The recently released 2018-2019 issue of INVEST, the official publication of the Guyana Office for Investment (GO-Invest), focuses repeatedly and hardly unexpectedly on the prospects that inhere in the country’s significant oil and gas finds though the publication is mindful to underscore the government’s declared commitment to a Green State Development Strategy (GSDS) as “a catalyst for increased investment and sustainable development.”
Government, it appears, envisages impetus being provided for the unfolding of the GSDS over the next two decades through what it says will be “significant levels of financial input,” much of which, presumably, will come from revenues secured from the oil and gas sector. President David Granger, himself, in his message published in the current issue of INVEST Guyana, declares that “the prospect of becoming a petroleum state” will not stand in the way of the country moving “irreversibly towards the establishment of a green state, though only time, discipline and the practical demonstration of a national preference for environmental sensitivity over the potential lure of a profusion of petro- dollars (a full page back cover ExxonMobil advertisement and a profusion of a mix of articles and references to the dawn of the oil and gas era appearing in the publication attest to the ever present oil and gas factor in official thinking) may well provide clues to what might win out in the end.
If, on the one hand, the “private sector perspective” proffered in the publication articulates “high optimism” arising out of what it says is the transformation taking place “as oil production nears in 2020,” the unmistakable concession that the economy is underperforming at this time cannot be overlooked. Nowhere is this clearer than in the publication’s introductory article which excitedly parades “projections for major government investments,” the “continuous and changing (urban) skyline,” “tourism development opportunities” and the impending opening of the multi–million-dollar MovieTowne and Entertainment Complex as indicators of what it suggests are the uplifting economic times that lie ahead.
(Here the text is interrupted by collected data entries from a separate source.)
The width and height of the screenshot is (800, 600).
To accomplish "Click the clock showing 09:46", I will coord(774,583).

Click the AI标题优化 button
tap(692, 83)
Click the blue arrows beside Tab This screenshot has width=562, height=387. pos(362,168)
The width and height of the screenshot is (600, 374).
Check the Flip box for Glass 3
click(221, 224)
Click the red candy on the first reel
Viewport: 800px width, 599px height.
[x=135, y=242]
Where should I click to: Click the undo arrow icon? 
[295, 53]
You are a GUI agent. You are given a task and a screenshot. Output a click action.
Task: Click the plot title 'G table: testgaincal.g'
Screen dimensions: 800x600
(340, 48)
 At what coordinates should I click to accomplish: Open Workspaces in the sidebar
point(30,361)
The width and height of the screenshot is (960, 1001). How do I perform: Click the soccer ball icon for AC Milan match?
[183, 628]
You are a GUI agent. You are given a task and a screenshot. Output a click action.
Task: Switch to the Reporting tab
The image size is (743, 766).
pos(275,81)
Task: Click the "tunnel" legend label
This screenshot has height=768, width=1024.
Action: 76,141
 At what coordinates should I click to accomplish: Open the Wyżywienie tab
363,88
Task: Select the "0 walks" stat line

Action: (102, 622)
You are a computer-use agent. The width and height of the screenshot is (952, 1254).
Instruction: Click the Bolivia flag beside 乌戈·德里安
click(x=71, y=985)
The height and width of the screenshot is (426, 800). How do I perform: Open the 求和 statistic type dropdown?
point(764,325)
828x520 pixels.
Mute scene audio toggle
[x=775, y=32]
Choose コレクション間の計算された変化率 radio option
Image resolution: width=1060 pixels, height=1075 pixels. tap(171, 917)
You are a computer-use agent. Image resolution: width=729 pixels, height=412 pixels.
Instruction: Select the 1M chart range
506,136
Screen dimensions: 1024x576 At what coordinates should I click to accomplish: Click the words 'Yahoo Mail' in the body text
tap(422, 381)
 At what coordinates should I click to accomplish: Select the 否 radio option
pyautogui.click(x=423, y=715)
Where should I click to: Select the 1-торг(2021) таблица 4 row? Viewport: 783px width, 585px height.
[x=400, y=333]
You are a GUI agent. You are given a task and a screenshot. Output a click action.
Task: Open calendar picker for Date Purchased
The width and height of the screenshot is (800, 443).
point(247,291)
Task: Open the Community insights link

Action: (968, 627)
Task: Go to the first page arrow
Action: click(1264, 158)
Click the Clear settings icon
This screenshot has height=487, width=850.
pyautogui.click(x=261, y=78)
Still, the sense of economic ‘feel good’ and optimism which INVEST Guyana seeks to create cannot disguise the contemporary challenges, not least, high unemployment, a sluggish commercial environment and a growing sense of national urgency about the need for the economy to turn around – and quickly. While, for example, articles appearing in the current issue of INVEST speak to themes like building indigenous communities, a more efficient energy infrastructure and housing, all of these are sectors facing what in some instances (energy being perhaps the best example) are formidable challenges for which there are no immediate-term solutions.
Challenges lie ahead too for the government’s targeted focus (articulated in separate articles in the current issue of INVEST Guyana) on restructuring the sugar industry, expanding the country’s international rice market and turning around a tourism industry that has so far decidedly failed to live up to age-old pronouncements about the country’s “tourist potential.”
If there is every reason to believe that investor interest is likely to grow in the period ahead primarily on account of the oil and gas factor, no concreate official evidence has been tendered to suggest that the promised restructuring and relocation of the crucial Guyana Office for Investment (GO-Invest) has actually materialized. Government is still in the process of providing potential expatriate investors with evidence that Guyana is really and truly open for investment. The reality is that some measure of bureaucratic red tape and a lack of capacity still persists, GO-Invest notwithstanding and there are those who still question the agency’s boast of a “highly skilled and motivated team.” One must wait and see whether the Agency’s most recent promise of structural change reflected in its promise in an article published in the current issue of INVEST to “revamp its operations with carefully crafted promotional strategies and robust international outreach to attract investments and promote exports for maximum returns without jeopardizing the public good” holds good.
The accession of the coalition administration has witnessed an official focus on the role of Guyanese in the diaspora in the country’s development process. That was attended by an early and aggressive outreach exercise, spearheaded by President Granger himself, in an effort to create the sense of excitement and opportunity afforded by what were, in effect, new opportunities for both Guyana as a country and for its citizens residing in the diaspora. The University of Guyana benefitted from what, perhaps, was the highest level of diaspora response, with several fora being staged locally for overseas-based academics to return to help re-build a UG that had all but collapsed over the previous decades. What is apparent, however, is that Guyana, for a host of reasons, still lacks the enabling environment to accommodate a groundswell of keen Guyanese-born potential investors and highly qualified professionals who may well be ready to roll up their sleeves and help take the country forward.